The Silent Power of the Queue

(Manufactured in Britain)

Human beings are like ants. Luckily our Queen doesn’t behave the same way, but stick with the metaphor, it gets better. We scurry around conducting our lives, trying to cram lots of activities into the little time we have until the giant magnifying glass in the sky comes down. We’d like to say we’re more advanced than these small annoying insects; we are the squishers, not the … ‘squishee’s. Metaphor finished. However, although we have evolved far beyond the ice-age anthropoids, here it appears we stop. Our grand march through various ages, adapting and strengthening our race … the embracing of Darwin’s majestic “survival of the fittest” mantra core to the human success. As Britains, we consider ourselves superior to all manner of animals, insects and Italians. Our downfall comes not in the shape of a raging rebellion as favoured in Russia, or from overspending on the grapes and olives which the Greeks have done; nothing so manly! Instead, we wait stolidly in line for our fate to overtake us, whiling away our lives at a pace a snail would find lethargic.

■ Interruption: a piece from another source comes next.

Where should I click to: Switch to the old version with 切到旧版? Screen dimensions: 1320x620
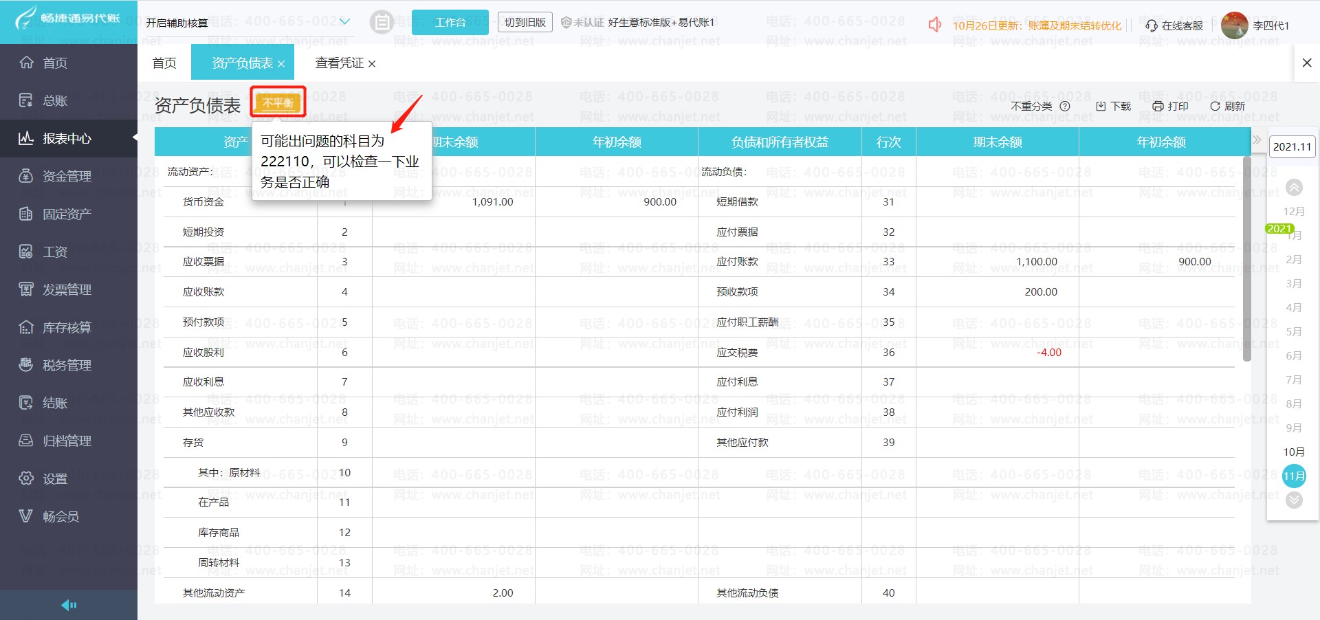tap(525, 23)
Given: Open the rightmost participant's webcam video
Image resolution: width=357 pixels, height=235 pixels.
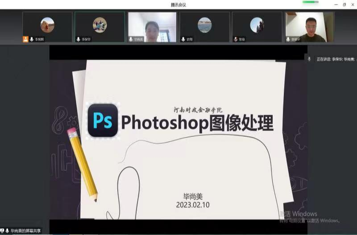Looking at the screenshot, I should tap(309, 26).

The Queue. It is one of the only systems that Britain has going for it. An effective system of getting a train or a bus to turn up at a certain time every day has eluded even the most career-driven of Ministers for Transport, so organising people from different backgrounds and tattoo-counts into orderly playground lines every day across the UK would surely be a logistical and intellectual impossibility. Somehow, though, it has worked. It hasn’t gone bust like a Rover, or refused to work because it didn’t get overtime, or fiddle its expenses. This shining example of British restraint is a lesson to the rest of the world. (Not one they want; it is a source of amusement and derision to the rest of the world, encouraged by the fact that even the Germans, sticklers for discipline and obedience, simply stamp on the weaker species in order to get what they want. Maybe not the best example).

To the uninitiated, it would seem simple thus to take advantage of the queuing system in this country. Wrong. Imagine being an immigrant. Forget having the correct visa for entry, passing the English culture test or getting a job in this wilderness of employment. These are all walks in the various dog-poo littered ‘parks’ near your house. Try learning a system that has no (recognisable) words, little eye contact, and very strict rules.

The British queue, at a casual glance, consists of various sheep of different sizes and shapes standing in a line. No talking takes place, no confrontations flair up despite the often large numbers of people crammed into rope-lined areas. To the French, who love nothing more than rioting and cutting off some heads in the process, it is inexplicable how some simple frail materials can reduce a civilisation to subdued adherence to the ‘rules’. The Italians, for example, are caged in at football matches so that their howlings and rattling of the bars merely resemble the gorilla enclosure at Slough Zoo. Cricket could never be transported to Milan in its current form. Yet the Italians and the French are affected by the same austere atmosphere as they encounter our queues.

Let’s face it, without queues we are lost. We are not manly enough to beat each other into the ground to get what we want; our stiff upper lips quiver and break down at the mere thought of such anarchic behaviour. Our lack of aggression, though, is a ploy. Should one unsuspecting person jump a queue, they incur the wrath of every single person whom they have insulted and overtaken. The punishment is not a form of swift retribution, a box around the ears and a collective effort to deprive the bugger of his wits. Instead, the British take a depraved (yet justified) pleasure in mentally torturing that person. The dozens of eyes boring into the back of the head. The tense atmosphere as everyone thinks exactly the same thing. The look of astonished outrage. The tutting, shaking of heads, fists clenching. Never does anyone shout out, tackle the cheek of the actions or make a spectacle of it. No, like true Britishers we silently pray that his soul experiences eternal damnation. Meanwhile, all of our hateful boredom can be happily focused on this feeling of communal together-ness. And who said community spirit is dead?

Yet, a stranger to our shores will struggle to comprehend how these rigidly held principles can abscond when faced  with unspoken etiquette about a temporary gap. Should a bona fide member of the queue dart out to pick up a forgotten whatchamallcallit, the desire to get to the front of the queue should dictate that a steely glance and a snarl of “f**k off” is given upon the attempt to ease back into the queue. Instead, the offender is practically begged to take his rightful place. It is this nobility and highness of minds that has given Britain the deserved reputation as a strong, upstanding nation of pansies.

Eventually though, our great seafaring race of accountants and builders will start to diminish. Even the Spanish will catch us up on the evolutionary scale, as we embrace the weaker species in our self-righteous system. Whilst our European neighbours are busily trampling over those too small to reach the counter and keeping Darwin’s ‘Survival of the Fittest’ running, we are defying this by allowing all those who would normally not survive in a mosh-pit scenario to live and enjoy their lives.

We must lose the passive-queuing lamb to the slaughter instinct. Otherwise, come the 2012 Olympics, the foreigners beating us into the ground will be the tourists.